935年
平将門の乱が起こりました…
と、言いたいところなのですが…
20年ほどの前の教科書などでは、この年を平将門の乱の始まりの年にしていましたが、近年ではこの考え方は変わるようになっています。
別の表現もあります。「承平・天慶の乱」という言い方です。
こちらは承平から天慶年間にかけておこった地方の騒乱を一括りにしたもので、西の藤原純友の乱と東の平将門の乱、その他地方の乱(中部や東北での乱)を大きくとらえて表現しています。
せまい意味では、承平・天慶の乱は藤原純友の乱と平将門の乱の二つを示し、高校入試などではこの考え方でいっこうにさしつかえはありません。
平将門の乱は、大きく二つの局面からとらえられています。
第一の局面 一族の紛争
第二の局面 朝廷に対する反抗
諸説あって定まらぬところですが、この時期、所領や一族のリーダーの継承に関しては、父子による相続よりも兄弟による相続のほうが根強く残っている時期で、平将門の父の死後、その所領が将門からみての伯父たちに分割された可能性があり、それに対する将門の不満などから、伯父・甥の争いが起こった、というのが第一の局面です。
将門が伯父の国香を倒す…
これが935年なのです。
実際、朝廷の側でも、この段階では政府に対する反乱、という認識はまったくなく、地方における“私闘”と理解していました。
よって、現在ではこの段階を朝廷に対する反乱としての「平将門の乱」とは理解しておらず、935年をもって平将門の乱の始まり、とは説明しなくなりました。
現在では、第二の局面、すなわち国府を襲撃して「新皇」を名乗った(とされる)年。
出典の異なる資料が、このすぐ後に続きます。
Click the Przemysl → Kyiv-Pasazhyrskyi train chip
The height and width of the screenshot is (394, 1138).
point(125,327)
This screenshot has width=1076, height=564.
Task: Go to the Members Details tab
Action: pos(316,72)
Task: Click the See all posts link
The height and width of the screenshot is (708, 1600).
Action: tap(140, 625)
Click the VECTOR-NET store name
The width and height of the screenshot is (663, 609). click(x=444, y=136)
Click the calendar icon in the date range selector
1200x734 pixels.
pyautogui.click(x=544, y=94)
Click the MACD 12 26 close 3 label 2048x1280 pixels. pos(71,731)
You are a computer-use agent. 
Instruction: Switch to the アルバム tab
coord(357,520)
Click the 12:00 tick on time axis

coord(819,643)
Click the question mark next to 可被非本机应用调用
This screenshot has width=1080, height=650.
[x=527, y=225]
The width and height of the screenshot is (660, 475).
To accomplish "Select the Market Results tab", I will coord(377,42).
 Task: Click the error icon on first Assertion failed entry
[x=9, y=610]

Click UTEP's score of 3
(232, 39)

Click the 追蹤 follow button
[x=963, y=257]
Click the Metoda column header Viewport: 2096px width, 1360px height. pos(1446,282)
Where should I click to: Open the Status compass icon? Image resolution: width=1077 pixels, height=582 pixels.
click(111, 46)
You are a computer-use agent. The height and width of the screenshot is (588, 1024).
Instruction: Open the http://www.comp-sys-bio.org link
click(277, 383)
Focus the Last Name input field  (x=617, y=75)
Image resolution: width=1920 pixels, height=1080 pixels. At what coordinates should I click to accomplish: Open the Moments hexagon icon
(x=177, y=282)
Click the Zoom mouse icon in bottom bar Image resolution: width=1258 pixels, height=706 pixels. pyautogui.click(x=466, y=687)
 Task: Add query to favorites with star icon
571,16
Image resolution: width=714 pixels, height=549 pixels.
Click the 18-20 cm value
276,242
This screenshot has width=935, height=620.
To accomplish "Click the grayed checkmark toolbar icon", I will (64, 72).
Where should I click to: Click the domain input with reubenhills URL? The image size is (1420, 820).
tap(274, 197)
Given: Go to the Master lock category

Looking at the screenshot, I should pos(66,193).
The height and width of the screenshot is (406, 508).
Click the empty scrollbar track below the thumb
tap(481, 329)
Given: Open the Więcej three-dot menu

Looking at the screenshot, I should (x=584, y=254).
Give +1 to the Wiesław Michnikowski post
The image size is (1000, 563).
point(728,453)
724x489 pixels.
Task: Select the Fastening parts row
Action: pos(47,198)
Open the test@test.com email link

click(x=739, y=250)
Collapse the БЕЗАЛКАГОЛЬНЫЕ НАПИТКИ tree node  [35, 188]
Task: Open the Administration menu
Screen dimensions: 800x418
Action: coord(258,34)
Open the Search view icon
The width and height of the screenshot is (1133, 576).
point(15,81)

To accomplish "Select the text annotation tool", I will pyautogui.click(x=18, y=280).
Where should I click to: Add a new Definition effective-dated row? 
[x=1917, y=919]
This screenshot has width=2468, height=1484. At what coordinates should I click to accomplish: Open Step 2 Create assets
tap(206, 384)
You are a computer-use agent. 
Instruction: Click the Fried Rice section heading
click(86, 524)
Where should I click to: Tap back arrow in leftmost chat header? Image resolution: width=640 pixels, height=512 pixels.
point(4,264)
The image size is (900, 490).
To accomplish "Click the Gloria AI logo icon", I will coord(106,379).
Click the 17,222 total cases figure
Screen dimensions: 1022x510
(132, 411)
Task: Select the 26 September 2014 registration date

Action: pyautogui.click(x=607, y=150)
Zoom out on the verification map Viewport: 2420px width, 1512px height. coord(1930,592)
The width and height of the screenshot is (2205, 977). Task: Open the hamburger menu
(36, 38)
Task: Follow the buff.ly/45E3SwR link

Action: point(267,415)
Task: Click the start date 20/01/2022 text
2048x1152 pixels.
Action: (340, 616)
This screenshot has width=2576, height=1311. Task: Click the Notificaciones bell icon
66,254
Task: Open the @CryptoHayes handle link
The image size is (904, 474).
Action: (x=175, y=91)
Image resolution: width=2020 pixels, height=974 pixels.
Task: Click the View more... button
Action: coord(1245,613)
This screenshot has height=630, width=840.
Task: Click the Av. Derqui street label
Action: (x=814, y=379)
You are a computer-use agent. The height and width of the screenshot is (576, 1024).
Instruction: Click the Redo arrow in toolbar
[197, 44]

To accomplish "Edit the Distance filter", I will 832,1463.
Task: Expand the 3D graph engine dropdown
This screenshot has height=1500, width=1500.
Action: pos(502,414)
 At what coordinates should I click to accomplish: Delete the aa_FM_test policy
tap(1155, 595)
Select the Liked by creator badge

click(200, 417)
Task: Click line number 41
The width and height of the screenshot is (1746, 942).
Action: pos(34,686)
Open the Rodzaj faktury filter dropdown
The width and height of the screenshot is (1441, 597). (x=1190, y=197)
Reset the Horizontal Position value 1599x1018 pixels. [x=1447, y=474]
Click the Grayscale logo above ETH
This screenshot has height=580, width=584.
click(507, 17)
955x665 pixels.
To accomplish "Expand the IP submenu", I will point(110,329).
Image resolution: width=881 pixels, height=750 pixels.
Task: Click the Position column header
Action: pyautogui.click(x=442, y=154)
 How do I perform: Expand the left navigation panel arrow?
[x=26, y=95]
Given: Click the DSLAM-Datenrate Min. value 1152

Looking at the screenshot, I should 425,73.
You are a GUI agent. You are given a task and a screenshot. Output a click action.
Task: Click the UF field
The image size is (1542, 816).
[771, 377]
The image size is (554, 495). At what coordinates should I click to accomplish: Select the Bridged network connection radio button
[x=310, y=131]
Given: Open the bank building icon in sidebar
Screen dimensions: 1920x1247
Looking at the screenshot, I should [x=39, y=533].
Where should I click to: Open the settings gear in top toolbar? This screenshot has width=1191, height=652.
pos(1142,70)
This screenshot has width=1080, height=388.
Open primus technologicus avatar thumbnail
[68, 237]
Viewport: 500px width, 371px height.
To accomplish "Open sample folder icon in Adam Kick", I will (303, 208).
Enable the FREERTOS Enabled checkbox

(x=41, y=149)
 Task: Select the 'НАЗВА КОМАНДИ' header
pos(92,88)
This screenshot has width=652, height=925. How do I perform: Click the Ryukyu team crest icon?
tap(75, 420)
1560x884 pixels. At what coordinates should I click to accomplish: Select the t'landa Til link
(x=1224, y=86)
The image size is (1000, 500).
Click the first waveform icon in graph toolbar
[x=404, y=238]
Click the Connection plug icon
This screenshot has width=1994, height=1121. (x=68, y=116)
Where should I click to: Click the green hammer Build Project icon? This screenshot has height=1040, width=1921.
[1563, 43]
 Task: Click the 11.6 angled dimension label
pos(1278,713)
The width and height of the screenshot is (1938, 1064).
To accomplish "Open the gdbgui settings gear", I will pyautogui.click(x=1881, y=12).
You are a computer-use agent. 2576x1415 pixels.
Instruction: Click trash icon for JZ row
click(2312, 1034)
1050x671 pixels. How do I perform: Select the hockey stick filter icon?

すなわち939年をもって平将門の乱の始まり、とするようになっています。
第一の局面は承平年間、第二の局面は天慶年間…
承平・天慶の乱、と説明するのはともかく、平将門の乱に関しては、承平の乱、と表現することはふさわしくはないわけです。
以下は蛇足ですが…
学校教育の場(小・中学校まで)では、ひとつの表記上の“お約束”(暗黙の了解)があり…
○○○○の乱
と表現した場合、その○○○○に人名が入った場合は、乱を起こしてしかも負けた人物の名前を当てるようにしています。
平将門の乱・藤原純友の乱・シャクシャインの乱・大塩平八郎の乱
などなど…
蛇足ついでに…
高校になりますと、それまで習っていた乱の表現が変わることになります。
平将門の乱・藤原純友の乱 → 承平・天慶の乱
源平の合戦 → 治承・寿永の乱
そして応仁の乱も、高校の教科書では、応仁・文明の乱、というように開始年から終了年までを表記するようになっています。